The cotton farmers area all smiles over their bumper crops and the high prices received.

It is reported about twenty people from here attended the circus in Bay City Tuesday.

Mr. and Mrs. Ray Nelson are proud parents of a baby girl who made her appearance this week.

The first oyster supper of the season will be served at the Church Friday evening. An out of town speaker will talk on Red Cross work.

The ladies of the Red Cross worked all day Tuesday in their sewing rooms making pajamas.

A delegation of speakers from Bay City will be in town Wednesday evening, Liberty Day, to speak on buying war bonds.

I. M. Clark has added an ell to his house and moved it to the front on Central Street .

Mrs.

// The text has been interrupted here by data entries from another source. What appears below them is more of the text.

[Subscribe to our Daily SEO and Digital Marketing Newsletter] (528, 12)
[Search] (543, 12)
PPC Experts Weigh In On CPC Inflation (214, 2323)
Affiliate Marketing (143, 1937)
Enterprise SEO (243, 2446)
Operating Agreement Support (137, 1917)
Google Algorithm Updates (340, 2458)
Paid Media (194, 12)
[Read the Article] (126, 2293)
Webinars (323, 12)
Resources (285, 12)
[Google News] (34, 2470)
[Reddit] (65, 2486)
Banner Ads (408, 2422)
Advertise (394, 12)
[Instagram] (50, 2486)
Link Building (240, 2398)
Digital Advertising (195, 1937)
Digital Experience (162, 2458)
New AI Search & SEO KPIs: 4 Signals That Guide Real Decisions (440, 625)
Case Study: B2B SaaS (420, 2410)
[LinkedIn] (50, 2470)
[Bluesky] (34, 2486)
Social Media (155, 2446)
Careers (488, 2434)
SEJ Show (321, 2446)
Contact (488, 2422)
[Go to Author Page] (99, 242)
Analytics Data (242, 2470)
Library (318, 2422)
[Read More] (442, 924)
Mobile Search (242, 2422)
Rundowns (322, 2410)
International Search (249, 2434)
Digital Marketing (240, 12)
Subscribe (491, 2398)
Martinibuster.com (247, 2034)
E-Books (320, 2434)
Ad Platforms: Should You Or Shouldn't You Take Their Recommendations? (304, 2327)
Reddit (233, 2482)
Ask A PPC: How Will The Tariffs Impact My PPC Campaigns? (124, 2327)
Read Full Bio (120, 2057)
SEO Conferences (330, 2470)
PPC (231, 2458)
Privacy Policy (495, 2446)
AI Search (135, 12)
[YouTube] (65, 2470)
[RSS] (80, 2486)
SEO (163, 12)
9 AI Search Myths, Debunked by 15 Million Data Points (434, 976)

McEvers returned to her home in Galveston Monday accompanied by her sister, Miss Sadie Powers.

Mr. and Mrs. L. N. Hornish have returned from their summer visit in the North, having spent some time in Pennsylvania , Illinois and Colorado .

R. K. Legg is home from Kingsville .

The Palacios Beacon, November 2, 1917 

J. F. Kilpatrick, Local Representative

Matt Pierce was a business visitor in Bay City Thursday.

Arnold Livers, who has been in the Sealy Hospital at Galveston for past few weeks, returned last week. He is reported to be greatly improving.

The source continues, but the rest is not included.